Déposée mardi à l'Assemblée nationale, une proposition de loi (PPL) - en trois articles - du député Erwan BALANANT (Dem, Finistère) vise à renforcer l'effectivité des droits voisins de la presse.
La PPL a été renvoyée à la commission des Affaires culturelles et de l'Education.
M. BALANANT reprend la proposition de loi déposée par l'ancien député (Dem) de la Haute Garonne Laurent ESQUENET-GOXES lors de la précédente législature visant à renforcer la procédure de négociation des droits voisins pour faire face à la mauvaise foi des acteurs numériques (cf. CP du 15/02/2024).
L'article 1er propose d'établir une liste des éléments devant obligatoirement faire l'objet d'une transmission des plateformes vers les acteurs du monde de la presse
"Presque six ans après sa promulgation, force est de constater que son bilan n'est pas à la hauteur des enjeux poursuivis", juge M. Erwan BALANANT, citant les quatre décisions rendues par l'Autorité de la concurrence à l'égard de Google en quatre ans sur un même dossier dont la dernière "amende d'un montant de 250 millions d'euros, pour le non respect de certains de ses engagements pris en juin 2022".

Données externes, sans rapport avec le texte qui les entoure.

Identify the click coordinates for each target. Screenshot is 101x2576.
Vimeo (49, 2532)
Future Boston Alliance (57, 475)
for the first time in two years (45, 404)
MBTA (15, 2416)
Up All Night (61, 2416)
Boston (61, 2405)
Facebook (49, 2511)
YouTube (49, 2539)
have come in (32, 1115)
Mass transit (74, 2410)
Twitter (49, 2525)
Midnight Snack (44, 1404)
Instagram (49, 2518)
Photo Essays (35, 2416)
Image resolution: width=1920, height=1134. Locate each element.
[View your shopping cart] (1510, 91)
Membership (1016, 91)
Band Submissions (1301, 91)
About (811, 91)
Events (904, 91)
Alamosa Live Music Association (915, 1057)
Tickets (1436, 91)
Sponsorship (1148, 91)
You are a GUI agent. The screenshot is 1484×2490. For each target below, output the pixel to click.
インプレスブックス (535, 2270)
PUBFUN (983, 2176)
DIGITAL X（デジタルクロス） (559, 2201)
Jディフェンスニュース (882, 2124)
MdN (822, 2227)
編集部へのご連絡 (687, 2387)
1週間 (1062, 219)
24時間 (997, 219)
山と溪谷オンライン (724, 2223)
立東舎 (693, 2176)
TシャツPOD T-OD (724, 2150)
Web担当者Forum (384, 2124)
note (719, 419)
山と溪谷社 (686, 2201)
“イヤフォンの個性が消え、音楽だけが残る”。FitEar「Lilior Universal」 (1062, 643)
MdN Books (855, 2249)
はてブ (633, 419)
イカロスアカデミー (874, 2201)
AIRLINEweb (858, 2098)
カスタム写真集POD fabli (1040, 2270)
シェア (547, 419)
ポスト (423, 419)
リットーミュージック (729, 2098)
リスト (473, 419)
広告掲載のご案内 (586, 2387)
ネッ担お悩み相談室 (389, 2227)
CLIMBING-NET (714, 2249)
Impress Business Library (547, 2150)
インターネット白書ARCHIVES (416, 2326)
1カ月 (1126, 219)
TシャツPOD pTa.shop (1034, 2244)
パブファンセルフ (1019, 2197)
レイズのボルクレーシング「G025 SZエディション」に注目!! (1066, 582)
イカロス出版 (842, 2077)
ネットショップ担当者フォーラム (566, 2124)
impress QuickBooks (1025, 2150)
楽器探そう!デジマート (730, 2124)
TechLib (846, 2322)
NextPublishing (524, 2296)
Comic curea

"Nous ne pouvons le nier, nous faisons donc toujours face à un transfert massif de la valeur créée par la presse vers les grandes plateformes du numérique. Les éditeurs et agences de presse sont donc quasiment systématiquement contraints de poursuivre en justice les plateformes pour négocier avec elles les droits voisins, en raison de leur manque de loyauté à cet égard", affirme-t-il, estimant que "cette judiciarisation de la procédure de négociation est bien souvent longue, chronophage, et à l'issue incertaine pour les éditeurs et agences de presse dont la survie dépend parfois de ces revenus".
"Face à ce constat et la nécessité de promouvoir et défendre une information pluraliste, nous ne pouvons rester sans agir. Pour les éditeurs et agences de presse, ces droits voisins doivent représenter une manne financière de plusieurs millions d'euros par an", poursuit le député, qui perçoit une "confusion qui règne sur les informations et les données devant être transmises, et conduit à ce que les plateformes ne transmettent que des éléments très partiels ou indéchiffrables".
"Pour faire face à la confusion entretenue par les entreprises du numérique qui usent et abusent de la rétention d'information", l'article 1er vise donc à renforcer la procédure de négociation des droits voisins.
Ainsi, il propose qu'après consultation des éditeurs, agences de presse et services de communication au public en ligne concernés, le gouvernement établisse par décret une liste des éléments devant obligatoirement faire l'objet d'une transmission des plateformes vers les acteurs du monde de la presse. Cet article inscrit ensuite dans la loi un délai maximum de six mois pour la transmission de ces informations, sous peine pour l'entreprise de se voir imposer une amende pouvant aller jusqu'à 2 % de son chiffre d'affaires mondial.
Il créée par ailleurs une procédure de médiation par l'Autorité française de la concurrence en cas d'absence de conclusion d'un accord dans un délai d'un an à compter de l'ouverture des négociations. Si aucune issue n'est trouvée, l'Autorité de la concurrence sera habilitée à déterminer elle‑même les conditions de rémunération. Cette procédure s'inspire du mécanisme créé par la loi de transposition de 2019 en cas d'échec des négociations entre un journaliste et un éditeur ou agence de presse pour la répartition de la rémunération des droits voisins.
Enfin, il introduit dans le Code de la propriété intellectuelle une obligation de traitement non discriminatoire de l'affichage des contenus des ayants‑droits pendant la durée des négociations. Cette obligation est constituée sur le modèle du troisième engagement de Google annexé à la décision de l'Autorité de la concurrence n° 22-D-13 du 21 juin 2022 relative à des pratiques mises en œuvre par la plateforme dans le secteur de la presse.
L'article 2 vise à renforcer le caractère dissuasif des amendes en précisant que ces dernières sont sans préjudice de l'application des règles du droit de la concurrence prévues aux articles L. 420-1 du Code de commerce.
"Même si cela ne peut être l'objet de cette proposition de loi en raison des règles établies par la loi organique relative aux lois de finances", M. BALANANT explique dans son exposé des motifs qu'"il doit être créé dans la prochaine loi de finances un compte d'affectation spéciale des sanctions prononcées par l'Autorité de la concurrence en application du droit voisin des agences de presse et des éditeurs de presse institué par la loi du 24 juillet 2019". Le compte d'affectation permettra de "verser ces amendes vers les crédits dédiés au budget des aides à la presse du ministère de la Culture, selon une ventilation qui tient compte tant des objectifs des droits voisins de rééquilibrage du partage de la valeur créée par la presse sur le digital que des crises structurelles auxquelles le secteur est confronté en raison de la transformation des usages", est-il précisé.